Desinteresse pelo Legislativo fortalece máquinas eleitorais e grupos organizados
A eleição para deputado estadual ou federal parece distante da preocupação de grande parte do eleitorado.
Pesquisa de opinião pública mostra que mais de 80% dos entrevistados ainda não sabem em quem votar para esses cargos.
O número, a esta altura da campanha, não deve ser tratado apenas como indecisão.

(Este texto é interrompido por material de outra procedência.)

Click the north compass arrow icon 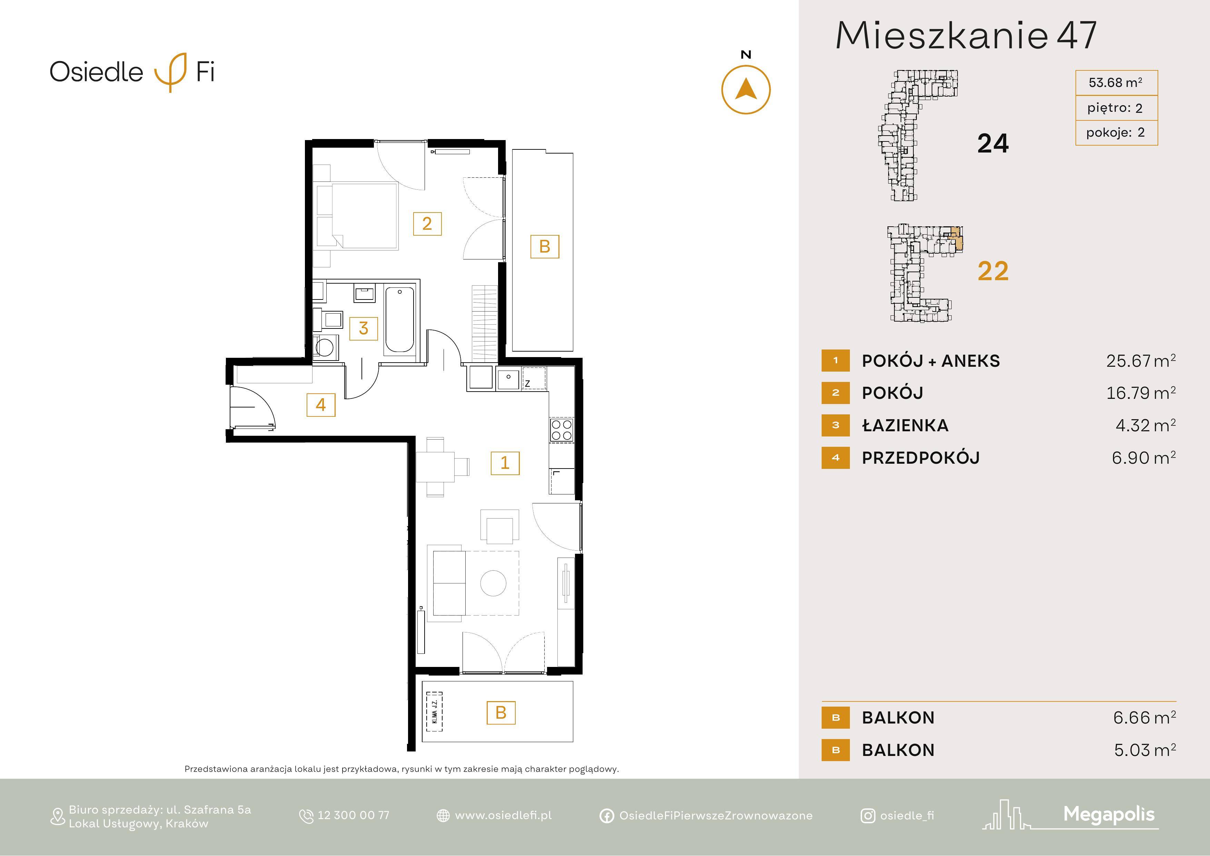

É também um sinal preocupante do pouco interesse por uma escolha que terá consequências pelos próximos quatro anos.
O paradoxo é evidente.
O eleitor acompanha a disputa para presidente, governador e prefeito, discute pesquisas, partidos e candidatos, mas muitas vezes deixa para os últimos dias — quando não para as últimas horas — a decisão sobre quem ocupará o Legislativo.
É um erro que custa caro.
Deputados estaduais e federais não são personagens secundários da democracia.
Eles fazem leis, votam orçamentos, fiscalizam governos, aprovam ou rejeitam projetos, participam de comissões, decidem sobre impostos e influenciam diretamente a aplicação de bilhões de reais arrecadados da população.
Na Assembleia Legislativa, deputados têm poder para fiscalizar o governo estadual e decidir sobre matérias que atingem diretamente a vida da população.
Na Câmara dos Deputados, passam decisões nacionais sobre economia, segurança, saúde, educação, impostos, direitos sociais e praticamente todas as grandes questões do País.
Mesmo assim, parcela expressiva dos brasileiros chega à eleição sem saber quem escolher para essas funções.
Mais grave: depois de algum tempo, muitos sequer conseguem lembrar em quem votaram.
E quem ganha com esse esquecimento? Certamente não é a democracia.